Roth starred in television films in the 1980s, including Made in Britain, Meantime, and Murder with Mirrors. After his film debut The Hit, he earned an Evening Standard Award for Most Promising Newcomer. He played an East End character in King of the Ghetto, a controversial drama based on a novel by Farukh Dhondy set in Brick Lane and broadcast by the BBC in 1986. Roth, Gary Oldman, Colin Firth, Daniel Day-Lewis, Bruce Payne, and Paul McGann were dubbed the Brit Pack.

In 1990, he played Vincent van Gogh in Vincent & Theo, and Guildenstern in Rosencrantz & Guildenstern Are Dead.

Roth became an international star when he collaborated with Quentin Tarantino on several films, including Reservoir Dogs, Pulp Fiction, and Four Rooms.

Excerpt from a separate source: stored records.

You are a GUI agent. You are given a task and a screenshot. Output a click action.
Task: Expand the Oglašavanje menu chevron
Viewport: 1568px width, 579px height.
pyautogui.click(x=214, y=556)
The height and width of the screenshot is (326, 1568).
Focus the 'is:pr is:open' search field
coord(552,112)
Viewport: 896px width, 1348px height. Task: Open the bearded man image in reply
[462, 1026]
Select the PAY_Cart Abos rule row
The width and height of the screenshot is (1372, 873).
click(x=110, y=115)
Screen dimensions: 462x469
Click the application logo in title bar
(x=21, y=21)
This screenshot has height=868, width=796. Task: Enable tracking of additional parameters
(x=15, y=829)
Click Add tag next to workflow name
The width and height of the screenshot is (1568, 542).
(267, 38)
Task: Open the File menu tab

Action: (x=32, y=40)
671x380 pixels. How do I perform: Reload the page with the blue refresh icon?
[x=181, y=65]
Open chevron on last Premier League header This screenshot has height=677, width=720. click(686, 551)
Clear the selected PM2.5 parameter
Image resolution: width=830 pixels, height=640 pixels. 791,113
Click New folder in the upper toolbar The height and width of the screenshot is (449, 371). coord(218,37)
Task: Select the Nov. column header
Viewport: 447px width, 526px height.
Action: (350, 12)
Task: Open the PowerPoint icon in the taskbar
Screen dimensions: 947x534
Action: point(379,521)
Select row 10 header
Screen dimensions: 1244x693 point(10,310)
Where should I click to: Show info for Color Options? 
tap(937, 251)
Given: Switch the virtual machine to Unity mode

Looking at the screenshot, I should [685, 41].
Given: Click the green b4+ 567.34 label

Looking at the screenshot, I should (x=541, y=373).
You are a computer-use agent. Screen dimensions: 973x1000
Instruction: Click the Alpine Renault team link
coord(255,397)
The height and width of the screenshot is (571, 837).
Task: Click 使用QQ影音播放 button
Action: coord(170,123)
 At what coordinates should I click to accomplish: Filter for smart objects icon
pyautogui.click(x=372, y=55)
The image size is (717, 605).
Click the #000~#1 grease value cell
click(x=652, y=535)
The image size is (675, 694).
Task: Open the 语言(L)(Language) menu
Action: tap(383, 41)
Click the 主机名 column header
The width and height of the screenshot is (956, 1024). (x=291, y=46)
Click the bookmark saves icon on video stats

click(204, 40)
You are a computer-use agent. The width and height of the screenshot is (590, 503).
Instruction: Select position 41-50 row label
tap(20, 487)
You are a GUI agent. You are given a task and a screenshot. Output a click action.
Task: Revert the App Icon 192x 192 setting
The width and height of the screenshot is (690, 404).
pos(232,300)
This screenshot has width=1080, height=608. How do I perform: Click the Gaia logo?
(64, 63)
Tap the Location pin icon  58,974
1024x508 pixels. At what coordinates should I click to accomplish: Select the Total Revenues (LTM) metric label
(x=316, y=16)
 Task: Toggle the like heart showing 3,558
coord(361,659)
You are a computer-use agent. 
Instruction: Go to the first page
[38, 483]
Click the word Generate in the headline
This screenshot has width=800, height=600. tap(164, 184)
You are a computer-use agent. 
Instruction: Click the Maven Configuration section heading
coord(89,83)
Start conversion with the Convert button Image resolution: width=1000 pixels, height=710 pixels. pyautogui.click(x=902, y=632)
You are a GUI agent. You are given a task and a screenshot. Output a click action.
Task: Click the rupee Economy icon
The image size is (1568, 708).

He played Archibald Cunningham in Rob Roy. He won the BAFTA Award for Best Actor in a Supporting Role, and was nominated for an Academy Award and a Golden Globe Award in the same category. Roth starred in Woody Allen's musical film Everyone Says I Love You and in The Legend of 1900. He also co-starred with Tupac Shakur in the film Gridlock'd. Roth made his directorial debut film The War Zone, a film version of Alexander Stuart's novel. In 2001, he played General Thade the evil chimpanzee in Tim Burton's Planet of the Apes. For the Harry Potter film series, Roth declined the role of Severus Snape, which went to Alan Rickman.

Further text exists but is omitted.